NAMELESS GANGSTER
Nameless Gangster (Bumchoiwaui Junjaeng) (2012) directed by Yun Jong-Bin
I am looking forward to the forthcoming release of this film. Set in the 1990s, the movie chronicles the war that ensues following the move by the South Korean government against crime in Busan, the country’s second largest city after Seoul.
It stars one of my favourite and most versatile actors, Choi Min-shik, famed for eating octopus in Oldboy and more recently for his turn as a demonic killer in I Saw The Devil.
I can’t wait to see what he brings to this.

TAKE ACTION
The Cincinnatti Kid (1965) directed by Norman Jewison
To every action there is always an equal and opposite reaction.
And actions have consequences, as every great script writer knows.
This Steve McQueen classic is a great example of how to use these consequences to create the drama and tension that move the story forward.
Sometimes all it takes to make a great movie is to remember what your characters did last and what effects these actions will have on the others in your story.

UTAH, GET ME TWO
Reports are out that there is to be a reboot of Point Break (1991) directed by Kathryn Bigelow. I don’t know what to say apart from “That would be a waste of time.”

A 1000 CUTS
I have just spoken with a Hollywood film director. He likened the process of filmmaking to the Imperial Chinese torture and execution known as the Death by a Thousand Cuts.

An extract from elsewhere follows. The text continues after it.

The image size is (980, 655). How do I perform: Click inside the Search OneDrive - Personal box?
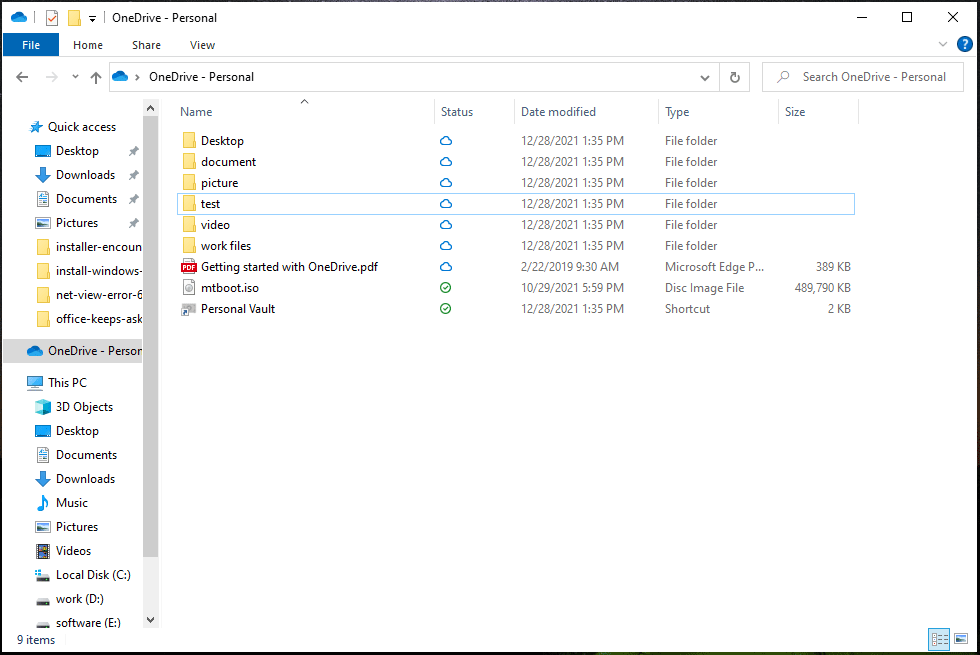click(x=863, y=76)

He feels that with every move forward on the creative road, there is always a problem or opinion that will slash away at the original idea. He added that it can be hard, but you must learn when to stick to your guns and when to tow the line or else the process will
consume you.
The Death by a Thousand Cuts - there’s a film right there.
A FEAR AND LOATHING
Given the imminent release of The Rum Diary (2011) directed by Bruce Robinson, I recently reread Hunter S Thompson’s highly enjoyable story.
In the book, the protagonist Paul Kemp travels to Puerto Rico to take up a writing post on a newspaper. He is searching for an easy paradise but finds something altogether different among the westerners that dominate the island of their creation.

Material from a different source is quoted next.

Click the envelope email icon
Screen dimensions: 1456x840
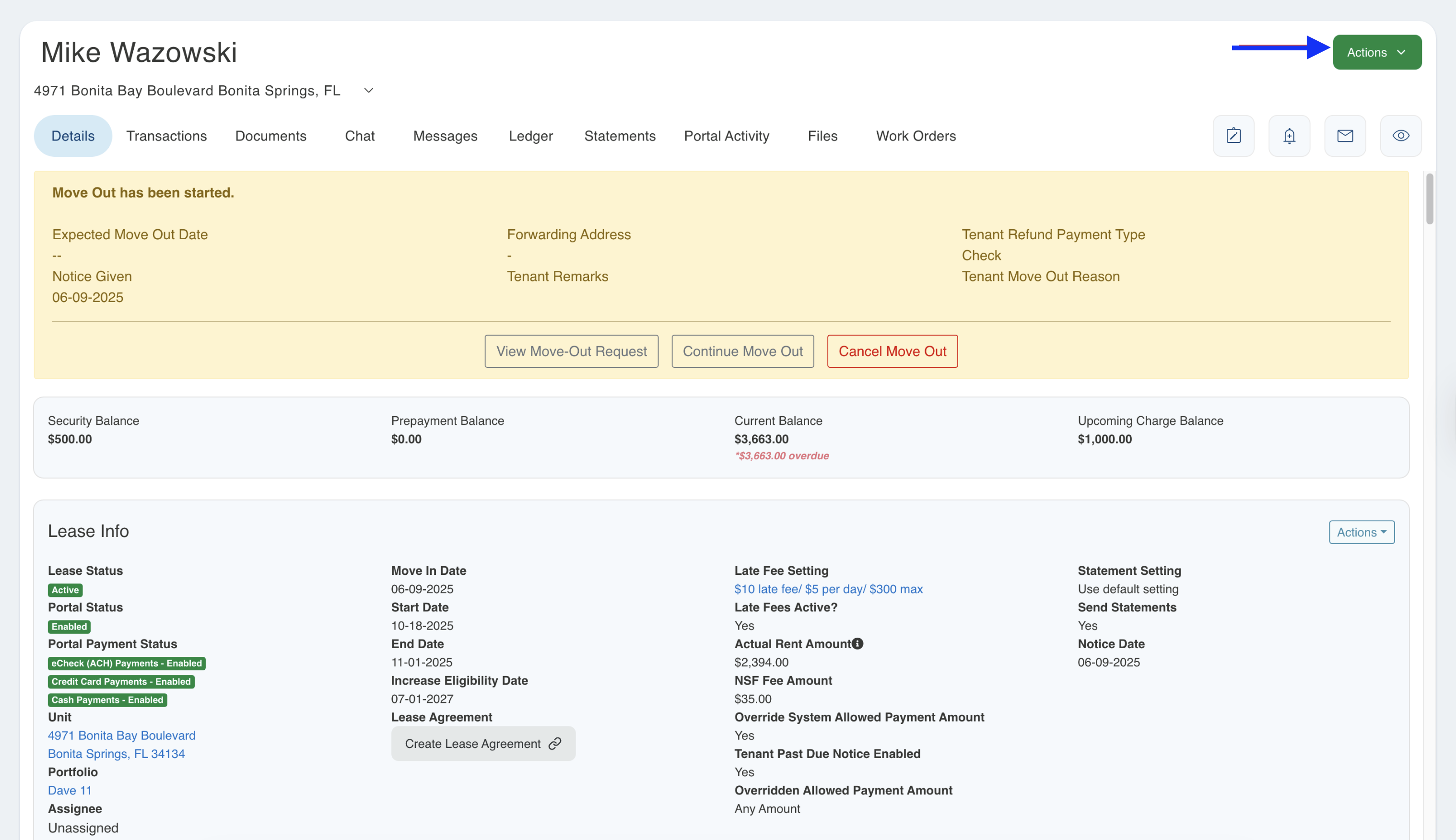click(x=1345, y=136)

Finishing the novel I was surprised to feel the same cold and very real awakening I experienced the first time around.
The characters appear to be valiant tough survivors. Some are young, some are old. All are aged in alcohol and heat struggling to keep a hold of the masks they live by.
Some appear sure of what they want in life, sure they are on the right path while others sit back happy to allow life to provide the ride. Both parties seem doomed.

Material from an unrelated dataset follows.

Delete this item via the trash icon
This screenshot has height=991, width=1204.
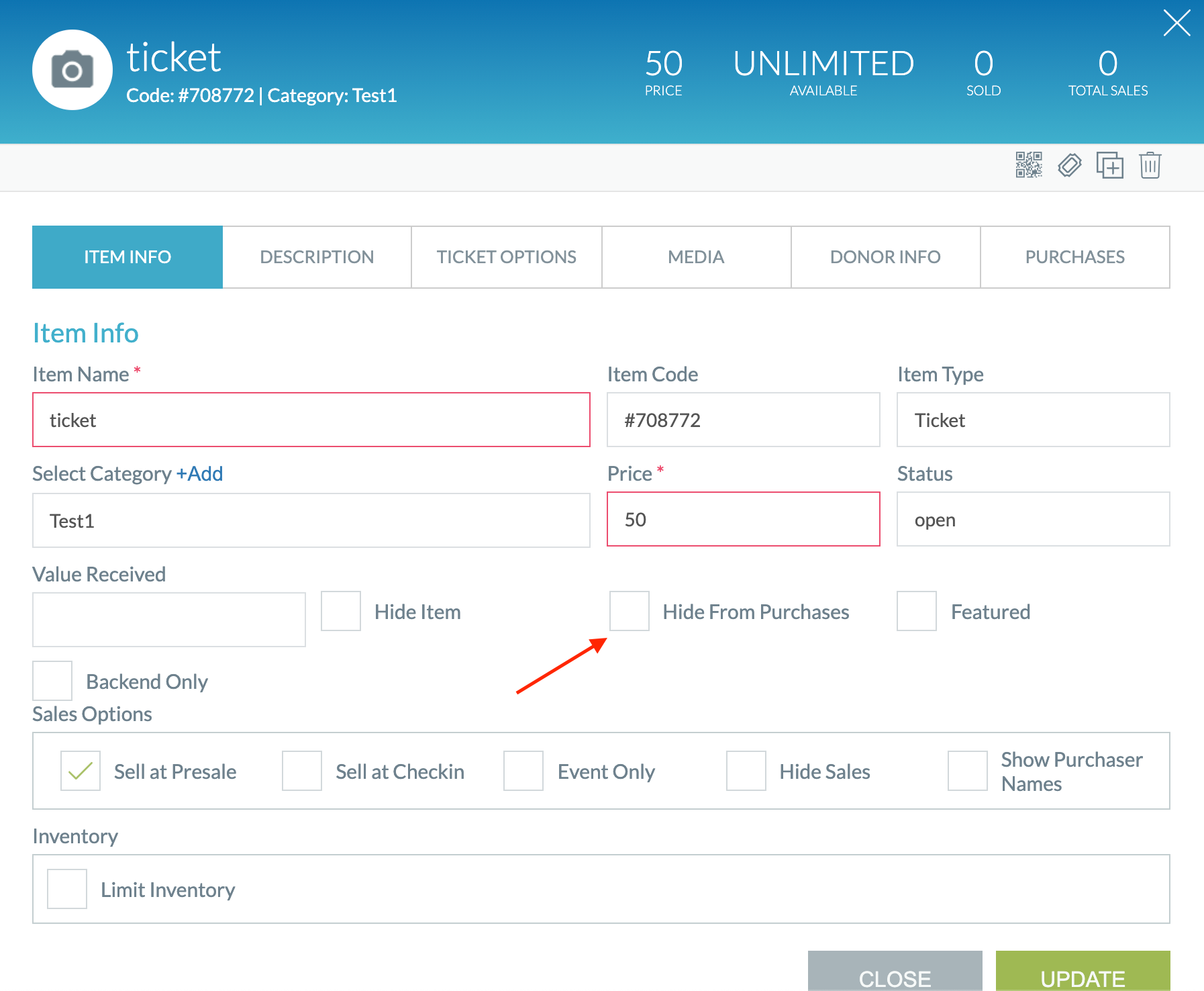1150,165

Seemingly disparate characters are bound by a common fear however - growing useless out beyond the point of no return, and somewhere in between these two extremes is the sense of the author.
For a book written at the start of a career, The Rum Diary is a wonderful piece of work that is wise and insightful, but also irreverent and cavalier. In it is the blueprint for the fear and loathing that would mark the life and death of Hunter S Thompson and I am reminded of a quote from another of his incredible works.
“There he goes, one of God’s own prototypes, a high powered mutant of some kind, not even considered for mass production. Too weird to live and too rare to die.”